HttpClient client = HttpClient.newHttpClient();

Stream.of(
        "https://httpstat.us/500?sleep=1000",
        "https://httpstat.us/500?sleep=1000",
        "https://httpstat.us/500?sleep=1000"
).map(link -> client
        .sendAsync(
                newBuilder(URI.create(link)).GET().build(),
                HttpResponse.BodyHandlers.discarding()
        ).thenApply(HttpResponse::statusCode)
).map(CompletableFuture::join).forEach(System.out::println);

it seems to not be working async anymore - three 500 are being shown one by one with 1 second delay before each.

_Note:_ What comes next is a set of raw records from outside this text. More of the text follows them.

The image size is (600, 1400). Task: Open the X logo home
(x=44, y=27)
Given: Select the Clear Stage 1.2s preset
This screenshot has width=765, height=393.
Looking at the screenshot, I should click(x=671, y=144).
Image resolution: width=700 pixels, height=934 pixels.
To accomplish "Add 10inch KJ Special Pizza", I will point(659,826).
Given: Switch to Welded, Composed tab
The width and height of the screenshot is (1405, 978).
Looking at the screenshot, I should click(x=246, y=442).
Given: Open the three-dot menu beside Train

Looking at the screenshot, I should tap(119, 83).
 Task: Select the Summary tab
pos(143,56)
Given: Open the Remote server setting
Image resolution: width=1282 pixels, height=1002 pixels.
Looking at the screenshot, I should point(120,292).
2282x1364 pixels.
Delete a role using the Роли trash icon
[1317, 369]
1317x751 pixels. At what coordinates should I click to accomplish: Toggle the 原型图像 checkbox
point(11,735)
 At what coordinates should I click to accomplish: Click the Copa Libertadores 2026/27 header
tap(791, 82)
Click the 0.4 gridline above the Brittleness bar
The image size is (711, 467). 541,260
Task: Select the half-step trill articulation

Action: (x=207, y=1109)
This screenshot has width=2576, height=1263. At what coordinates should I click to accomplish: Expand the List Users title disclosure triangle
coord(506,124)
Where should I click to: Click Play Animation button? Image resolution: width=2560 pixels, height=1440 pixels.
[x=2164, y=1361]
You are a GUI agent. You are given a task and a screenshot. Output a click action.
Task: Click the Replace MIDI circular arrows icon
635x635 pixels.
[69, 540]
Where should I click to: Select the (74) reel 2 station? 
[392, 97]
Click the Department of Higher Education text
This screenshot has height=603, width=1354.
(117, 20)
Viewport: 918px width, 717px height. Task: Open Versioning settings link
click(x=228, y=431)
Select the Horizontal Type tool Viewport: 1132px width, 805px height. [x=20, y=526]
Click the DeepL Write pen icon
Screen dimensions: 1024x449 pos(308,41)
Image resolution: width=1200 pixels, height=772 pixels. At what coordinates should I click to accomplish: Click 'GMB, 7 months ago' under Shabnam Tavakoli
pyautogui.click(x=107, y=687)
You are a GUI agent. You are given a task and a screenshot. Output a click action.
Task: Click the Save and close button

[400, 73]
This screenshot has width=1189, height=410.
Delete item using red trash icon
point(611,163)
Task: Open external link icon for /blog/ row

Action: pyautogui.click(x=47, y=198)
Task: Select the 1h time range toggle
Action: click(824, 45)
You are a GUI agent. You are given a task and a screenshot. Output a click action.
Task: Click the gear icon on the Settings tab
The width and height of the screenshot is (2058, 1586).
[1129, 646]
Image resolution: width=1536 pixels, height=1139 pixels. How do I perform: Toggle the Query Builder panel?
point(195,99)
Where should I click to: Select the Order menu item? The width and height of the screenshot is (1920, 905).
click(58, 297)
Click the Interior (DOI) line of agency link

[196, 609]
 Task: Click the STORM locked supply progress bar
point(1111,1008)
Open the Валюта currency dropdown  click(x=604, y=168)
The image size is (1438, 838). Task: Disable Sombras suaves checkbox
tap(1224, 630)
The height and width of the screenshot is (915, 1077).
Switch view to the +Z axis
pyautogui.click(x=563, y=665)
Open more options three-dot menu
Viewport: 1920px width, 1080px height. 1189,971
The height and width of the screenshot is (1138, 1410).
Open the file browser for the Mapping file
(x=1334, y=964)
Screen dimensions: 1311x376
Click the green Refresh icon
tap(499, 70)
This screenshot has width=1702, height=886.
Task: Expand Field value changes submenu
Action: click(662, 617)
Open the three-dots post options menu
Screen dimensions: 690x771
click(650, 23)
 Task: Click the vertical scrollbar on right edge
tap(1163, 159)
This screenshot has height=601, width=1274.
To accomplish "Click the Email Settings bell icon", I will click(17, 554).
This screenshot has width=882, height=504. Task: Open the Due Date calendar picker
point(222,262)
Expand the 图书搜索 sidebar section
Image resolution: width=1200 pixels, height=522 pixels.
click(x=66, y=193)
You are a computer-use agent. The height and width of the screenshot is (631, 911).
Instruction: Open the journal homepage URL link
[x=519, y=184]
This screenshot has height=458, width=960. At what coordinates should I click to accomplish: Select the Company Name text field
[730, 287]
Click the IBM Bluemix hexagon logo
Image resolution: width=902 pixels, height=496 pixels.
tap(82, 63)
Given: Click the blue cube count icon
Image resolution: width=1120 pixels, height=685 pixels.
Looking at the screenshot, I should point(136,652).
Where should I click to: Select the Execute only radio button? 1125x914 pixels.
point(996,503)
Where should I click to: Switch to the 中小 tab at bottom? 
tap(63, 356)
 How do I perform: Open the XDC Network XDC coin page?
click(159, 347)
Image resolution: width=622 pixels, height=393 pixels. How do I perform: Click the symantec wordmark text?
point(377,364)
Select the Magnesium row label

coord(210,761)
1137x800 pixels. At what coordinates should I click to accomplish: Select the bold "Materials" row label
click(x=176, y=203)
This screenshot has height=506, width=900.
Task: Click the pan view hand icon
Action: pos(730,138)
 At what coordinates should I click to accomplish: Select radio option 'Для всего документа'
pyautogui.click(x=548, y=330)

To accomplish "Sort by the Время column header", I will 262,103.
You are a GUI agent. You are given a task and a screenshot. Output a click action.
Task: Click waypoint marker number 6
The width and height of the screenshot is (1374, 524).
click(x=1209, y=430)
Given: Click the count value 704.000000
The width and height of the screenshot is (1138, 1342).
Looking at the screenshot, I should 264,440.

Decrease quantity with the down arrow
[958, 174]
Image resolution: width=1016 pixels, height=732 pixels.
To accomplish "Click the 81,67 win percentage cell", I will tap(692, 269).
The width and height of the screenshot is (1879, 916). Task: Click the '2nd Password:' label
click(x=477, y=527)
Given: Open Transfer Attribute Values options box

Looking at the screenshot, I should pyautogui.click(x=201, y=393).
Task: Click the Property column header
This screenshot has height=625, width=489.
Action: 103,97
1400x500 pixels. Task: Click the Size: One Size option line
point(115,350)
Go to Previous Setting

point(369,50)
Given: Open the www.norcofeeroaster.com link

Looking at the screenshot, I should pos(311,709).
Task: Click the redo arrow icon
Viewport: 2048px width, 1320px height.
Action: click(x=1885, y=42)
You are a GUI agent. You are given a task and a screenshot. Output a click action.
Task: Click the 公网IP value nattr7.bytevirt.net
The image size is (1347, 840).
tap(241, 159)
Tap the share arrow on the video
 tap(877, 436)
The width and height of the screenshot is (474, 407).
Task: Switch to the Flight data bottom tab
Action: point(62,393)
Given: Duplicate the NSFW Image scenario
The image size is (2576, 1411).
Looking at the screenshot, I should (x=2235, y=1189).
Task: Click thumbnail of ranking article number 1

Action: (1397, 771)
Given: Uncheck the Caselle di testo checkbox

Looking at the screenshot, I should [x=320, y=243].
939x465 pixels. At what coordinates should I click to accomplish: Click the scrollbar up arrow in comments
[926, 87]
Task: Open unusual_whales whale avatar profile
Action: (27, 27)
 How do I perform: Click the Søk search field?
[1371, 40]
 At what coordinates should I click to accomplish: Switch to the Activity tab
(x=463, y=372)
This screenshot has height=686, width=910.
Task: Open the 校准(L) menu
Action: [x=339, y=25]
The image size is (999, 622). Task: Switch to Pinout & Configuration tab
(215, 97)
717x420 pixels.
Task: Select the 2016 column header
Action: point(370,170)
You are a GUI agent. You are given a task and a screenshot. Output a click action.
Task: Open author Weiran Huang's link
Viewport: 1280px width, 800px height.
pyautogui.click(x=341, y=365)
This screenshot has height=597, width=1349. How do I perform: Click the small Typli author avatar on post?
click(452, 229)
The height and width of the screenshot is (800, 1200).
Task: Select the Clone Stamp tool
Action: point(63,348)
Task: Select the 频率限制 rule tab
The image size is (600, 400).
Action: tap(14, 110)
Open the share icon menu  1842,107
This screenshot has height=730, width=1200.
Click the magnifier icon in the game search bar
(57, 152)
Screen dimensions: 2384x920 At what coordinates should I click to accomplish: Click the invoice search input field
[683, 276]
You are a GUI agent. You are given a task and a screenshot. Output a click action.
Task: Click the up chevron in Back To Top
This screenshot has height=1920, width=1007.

Why? What am I missing here?


Solution

  • This is because the map method on a Java Stream is an "intermediate operation", and therefore lazy. This means the Function passed to it is not invoked on the elements of the stream until something downstream from it consumes the element.

    This is described in the JavaDoc section called "Stream operations and pipelines" (with my comments added in square brackets):

    Intermediate operations return a new stream. They are always lazy; executing an intermediate operation such as filter() [or map()] does not actually perform any filtering [or mapping], but instead creates a new stream that, when traversed, contains the elements of the initial stream that match the given predicate [or are transformed by the given function in the case of map()]. Traversal of the pipeline source does not begin until the terminal operation of the pipeline is executed.

    In this case, it means that the requests aren't made until the stream is consumed.

    In the first example, collect() is the terminal operation that consumes the stream. The result is a list of CompletableFuture objects that represent the running requests.

    In the second example, forEach is the terminal operation that consumes each element of the stream, one by one. Because the join operation is contained within that stream, each join completes before the element is passed on to forEach. Subsequent elements are consumed sequentially, and therefore each request is not even made until the prior request completes.